:: Your task ::
Repeat the data. Keep each line identical.

:: Exercise materials ::
BEGIN
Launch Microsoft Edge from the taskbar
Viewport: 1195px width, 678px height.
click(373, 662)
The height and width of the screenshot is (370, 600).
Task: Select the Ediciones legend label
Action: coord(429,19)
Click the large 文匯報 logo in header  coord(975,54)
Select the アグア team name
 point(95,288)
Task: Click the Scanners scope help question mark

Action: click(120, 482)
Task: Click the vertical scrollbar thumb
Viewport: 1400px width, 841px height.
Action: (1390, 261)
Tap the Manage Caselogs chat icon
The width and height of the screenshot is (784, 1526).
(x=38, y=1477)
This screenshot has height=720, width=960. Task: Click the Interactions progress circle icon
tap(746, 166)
END
:: Written answer ::
Launch Microsoft Edge from the taskbar
Viewport: 1195px width, 678px height.
click(373, 662)
The height and width of the screenshot is (370, 600).
Task: Select the Ediciones legend label
Action: coord(429,19)
Click the large 文匯報 logo in header  coord(975,54)
Select the アグア team name
 point(95,288)
Task: Click the Scanners scope help question mark

Action: click(120, 482)
Task: Click the vertical scrollbar thumb
Viewport: 1400px width, 841px height.
Action: (1390, 261)
Tap the Manage Caselogs chat icon
The width and height of the screenshot is (784, 1526).
(x=38, y=1477)
This screenshot has height=720, width=960. Task: Click the Interactions progress circle icon
tap(746, 166)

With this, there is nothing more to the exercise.